Durante os últimos dois anos, desenvolvedores de sistemas de geração de texto com recuperação aumentada (RAG) têm enfrentado um mesmo dilema: dividir documentos em trechos, gerar embeddings, recuperar os k trechos mais parecidos com a consulta e entregar ao modelo. Essa abordagem funciona bem para perguntas diretas, como Qual era nossa política de reembolso no terceiro trimestre?, mas falha quando a resposta exige combinar informações espalhadas por vários trechos, como Quais são os temas recorrentes em duas anos de reclamações de clientes?.

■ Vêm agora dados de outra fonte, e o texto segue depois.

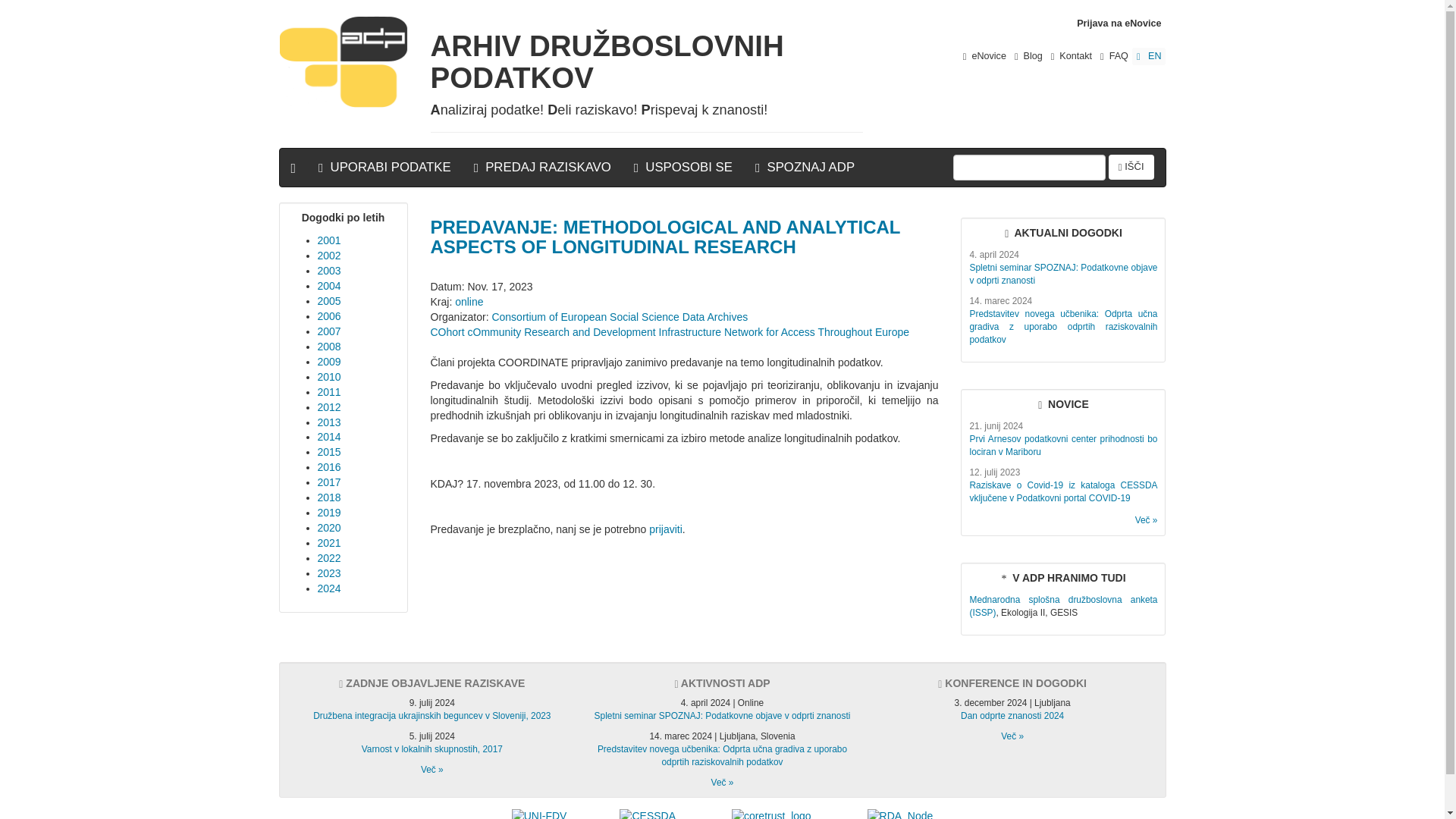
Arhiv konferenc in dogodkov (1012, 736)
  FAQ (1114, 56)
  Blog (1028, 55)
   EN (1149, 56)
Where is online -- Google Maps (468, 301)
Vse novice (1146, 520)
Prijava na eNovice (1118, 23)
Poglej podrobnosti o raziskavi (1063, 606)
  UPORABI PODATKE (385, 167)
Arhiv raziskav (432, 769)
  eNovice (984, 55)
  Kontakt (1071, 56)
  Kontakt (1071, 55)
  FAQ (1114, 55)
  Blog (1028, 56)
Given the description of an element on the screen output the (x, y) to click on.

Limitações do RAG vetorial
O RAG vetorial apresenta três falhas estruturais que limitam sua eficácia:
- Não consegue conectar fatos que residem em trechos diferentes, pois cada embedding é calculado em isolamento.
- É incapaz de responder a perguntas globais que exigem visão de todo o corpus, pois a busca por similaridade retorna apenas trechos que superficemente se assemelham à consulta.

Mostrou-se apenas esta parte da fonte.